- TEXT PROVIDED
BEGIN
DHAKA: At least eight people have been killed in a fire that swept through a garment-making factory in the Bangladeshi capital, with the owner among the victims, police said on Thursday.
The cause of the fire was not known but authorities said it broke out during the night on the third floor of an 11-storey building housing two garment factories in the capital's Darussalam district.
“There were no workers at the Tung Hai sweater factory when the fire started. It was a big fire. But we managed to confine it on one floor,” Mahbubur Rahman, operations director of the nation's fire service department, told AFP.
He said the victims died of suffocation after rushing into a stairwell and becoming overcome by “toxic smoke from burnt acrylic clothing”.
Local police Chief Khalilur Rahman told AFP the fire killed “eight people including the owner, his four staff, a senior police officer, and a low-level police official.” We have identities of seven people. But we have not identified the eighth,” he said.
The fire is the latest deadly incident to hit Bangladesh's textile industry, after the collapse of a factory complex last month that has left at least 803 dead and triggered the closure of 18 garment plants.
Fire is a common problem in the 4,500 garment factories in Bangladesh, the world's second-largest apparel maker. Many operations are based in badly constructed buildings with substandard electrical wiring.
In November at least 111 people died after a fire engulfed the Tazreen Fashion factory outside Dhaka, in the worst blaze in the history of the country's garment industry.
And in January eight people died in another factory blaze, including two underaged workers as they were making clothing for Spanish retailer Inditex, the parent group of the popular Zara brand.
Around 700 people have been killed in garment factory fires in the country since 2006, according to the Amsterdam-based Clean Clothes Campaign activist group.
The $20 billion garment industry is the mainstay of the impoverished country's economy, accounting for up to 80 per cent of Bangladesh's annual exports last year.
Western retailers have criticised the factories for not ensuring worker safety, but major brands continue to place orders and critics say they turn a blind eye to the endemic problems.
END
- BRIEF
Write out the stretch of the Dhaka factory fire report from "And in January" through "the endemic problems.", word for word.

- SUPPLIED INFORMATION
BEGIN
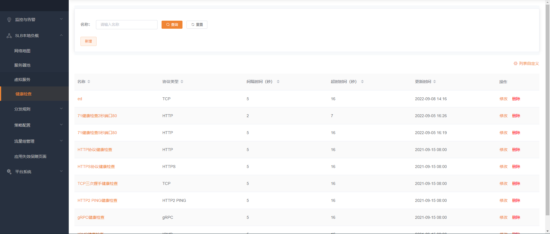
Task: Click the 新增 button to add entry
Action: (88, 41)
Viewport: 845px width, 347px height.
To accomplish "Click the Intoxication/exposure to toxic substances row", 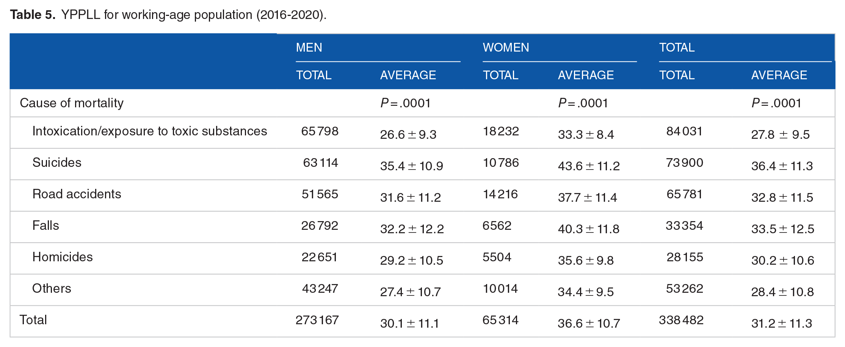I will click(422, 132).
END
- SOLUTION TO THIS EXERCISE
And in January eight people died in another factory blaze, including two underaged workers as they were making clothing for Spanish retailer Inditex, the parent group of the popular Zara brand.
Around 700 people have been killed in garment factory fires in the country since 2006, according to the Amsterdam-based Clean Clothes Campaign activist group.
The $20 billion garment industry is the mainstay of the impoverished country's economy, accounting for up to 80 per cent of Bangladesh's annual exports last year.
Western retailers have criticised the factories for not ensuring worker safety, but major brands continue to place orders and critics say they turn a blind eye to the endemic problems.